Problem to solve
Bring together copies of the lines in the data below that contain the word "will".

Data under study

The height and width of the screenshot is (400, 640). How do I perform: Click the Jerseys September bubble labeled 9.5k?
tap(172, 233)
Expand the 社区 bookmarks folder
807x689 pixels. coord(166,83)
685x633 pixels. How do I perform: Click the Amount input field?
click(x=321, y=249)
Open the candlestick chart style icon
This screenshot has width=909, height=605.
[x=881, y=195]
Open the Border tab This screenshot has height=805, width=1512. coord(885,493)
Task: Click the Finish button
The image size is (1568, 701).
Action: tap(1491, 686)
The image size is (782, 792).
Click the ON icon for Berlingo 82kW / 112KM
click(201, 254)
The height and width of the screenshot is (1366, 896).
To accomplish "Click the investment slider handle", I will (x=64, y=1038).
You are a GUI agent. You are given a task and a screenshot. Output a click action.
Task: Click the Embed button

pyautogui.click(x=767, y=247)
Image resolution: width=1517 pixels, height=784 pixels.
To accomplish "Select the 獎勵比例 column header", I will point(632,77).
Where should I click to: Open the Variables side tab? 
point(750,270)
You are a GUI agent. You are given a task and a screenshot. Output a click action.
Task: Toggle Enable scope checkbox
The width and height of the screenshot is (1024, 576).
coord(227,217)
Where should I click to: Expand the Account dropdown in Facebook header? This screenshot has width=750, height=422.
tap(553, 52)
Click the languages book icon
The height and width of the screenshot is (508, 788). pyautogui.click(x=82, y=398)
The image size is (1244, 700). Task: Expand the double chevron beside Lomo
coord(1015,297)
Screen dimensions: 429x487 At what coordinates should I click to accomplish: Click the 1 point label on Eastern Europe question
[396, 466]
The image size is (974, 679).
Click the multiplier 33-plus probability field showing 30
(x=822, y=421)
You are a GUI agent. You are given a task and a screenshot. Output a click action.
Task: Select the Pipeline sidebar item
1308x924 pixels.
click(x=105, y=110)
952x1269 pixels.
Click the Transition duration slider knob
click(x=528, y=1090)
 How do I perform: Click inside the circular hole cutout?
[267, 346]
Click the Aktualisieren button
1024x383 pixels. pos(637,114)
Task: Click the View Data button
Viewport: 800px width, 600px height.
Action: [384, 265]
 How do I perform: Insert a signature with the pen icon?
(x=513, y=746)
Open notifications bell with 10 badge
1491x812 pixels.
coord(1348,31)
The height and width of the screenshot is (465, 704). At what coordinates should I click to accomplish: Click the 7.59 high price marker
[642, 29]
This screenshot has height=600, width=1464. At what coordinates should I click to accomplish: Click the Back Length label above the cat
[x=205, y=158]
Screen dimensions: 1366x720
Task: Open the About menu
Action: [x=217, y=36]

Your solution
To accomplish "Click the investment slider handle", I will (x=64, y=1038).
To accomplish "Select the 獎勵比例 column header", I will point(632,77).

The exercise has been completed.